**DESCRIPTION OF THE TASK:** Once the line with "You are a computer-use" is found in the entries below, repeat that line and every one after it exactly, ending at the last.

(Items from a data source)
◆ ◆ ◆ ◆ ◆

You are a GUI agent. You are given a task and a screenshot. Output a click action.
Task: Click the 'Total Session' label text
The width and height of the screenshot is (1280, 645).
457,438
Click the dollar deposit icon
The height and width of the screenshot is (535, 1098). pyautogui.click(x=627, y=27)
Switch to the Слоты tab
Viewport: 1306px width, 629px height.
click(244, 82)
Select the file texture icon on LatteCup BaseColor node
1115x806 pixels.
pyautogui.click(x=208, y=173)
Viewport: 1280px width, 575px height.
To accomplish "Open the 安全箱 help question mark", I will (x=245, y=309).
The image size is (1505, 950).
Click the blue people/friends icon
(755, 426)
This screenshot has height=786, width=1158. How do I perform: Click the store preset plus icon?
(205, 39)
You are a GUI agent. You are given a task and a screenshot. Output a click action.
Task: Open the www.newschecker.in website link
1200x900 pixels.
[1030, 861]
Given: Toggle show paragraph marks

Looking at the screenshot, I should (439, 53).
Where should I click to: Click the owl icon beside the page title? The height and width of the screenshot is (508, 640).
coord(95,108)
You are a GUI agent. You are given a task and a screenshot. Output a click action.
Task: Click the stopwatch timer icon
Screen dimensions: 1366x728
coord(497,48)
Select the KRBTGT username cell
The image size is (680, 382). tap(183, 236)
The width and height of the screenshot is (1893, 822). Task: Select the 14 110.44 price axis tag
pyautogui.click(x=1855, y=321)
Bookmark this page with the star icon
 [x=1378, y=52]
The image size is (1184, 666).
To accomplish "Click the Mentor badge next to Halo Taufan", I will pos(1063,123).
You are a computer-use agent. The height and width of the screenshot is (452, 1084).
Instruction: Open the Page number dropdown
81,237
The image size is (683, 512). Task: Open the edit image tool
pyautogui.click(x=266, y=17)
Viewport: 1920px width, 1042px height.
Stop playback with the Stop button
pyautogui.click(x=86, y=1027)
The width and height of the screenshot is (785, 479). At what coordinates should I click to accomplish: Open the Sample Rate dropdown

◆ ◆ ◆ ◆ ◆

**RESULT FOR THIS EXERCISE:**
You are a computer-use agent. The height and width of the screenshot is (452, 1084).
Instruction: Open the Page number dropdown
81,237
The image size is (683, 512). Task: Open the edit image tool
pyautogui.click(x=266, y=17)
Viewport: 1920px width, 1042px height.
Stop playback with the Stop button
pyautogui.click(x=86, y=1027)
The width and height of the screenshot is (785, 479). At what coordinates should I click to accomplish: Open the Sample Rate dropdown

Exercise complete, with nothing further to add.